▸ What is needed
Word for word, reproduce all entries below, leaving every picture out.

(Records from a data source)

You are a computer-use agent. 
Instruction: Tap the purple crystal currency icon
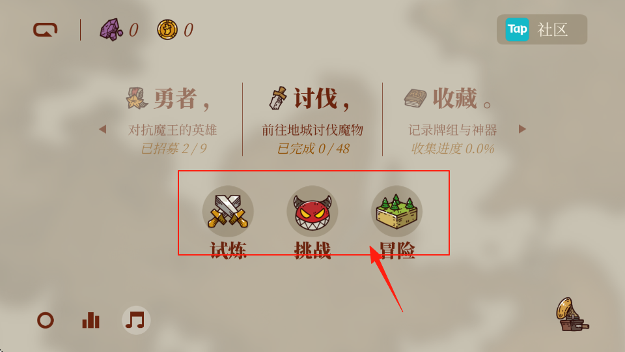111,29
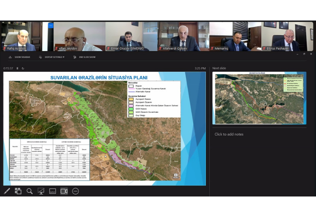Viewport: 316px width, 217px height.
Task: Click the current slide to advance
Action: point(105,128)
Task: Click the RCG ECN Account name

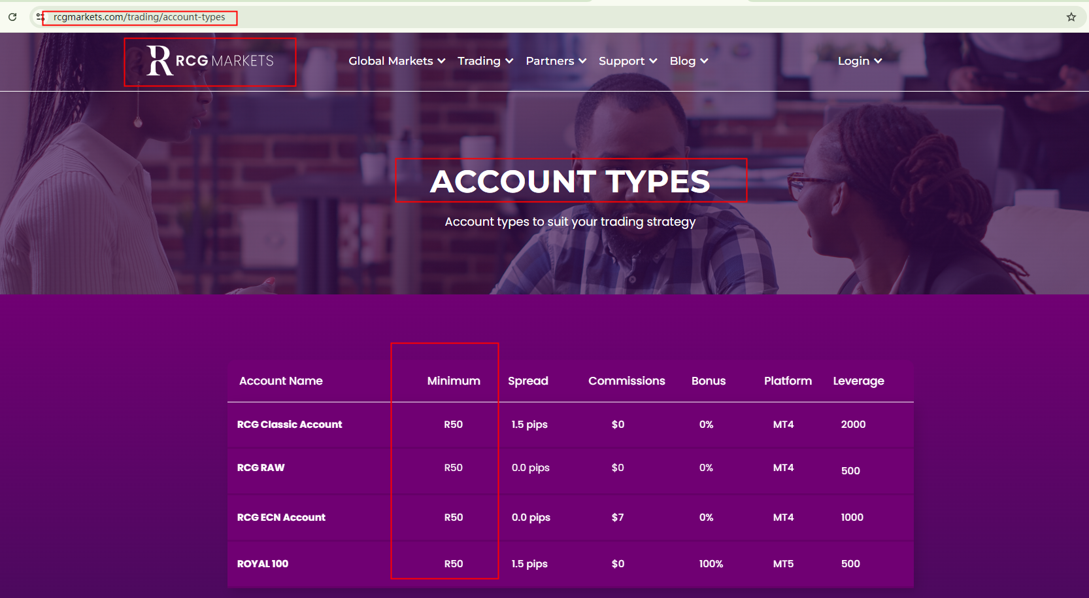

▸ Task result
You are a computer-use agent. 
Instruction: Tap the purple crystal currency icon
111,29
Viewport: 316px width, 217px height.
Task: Click the current slide to advance
Action: point(105,128)
Task: Click the RCG ECN Account name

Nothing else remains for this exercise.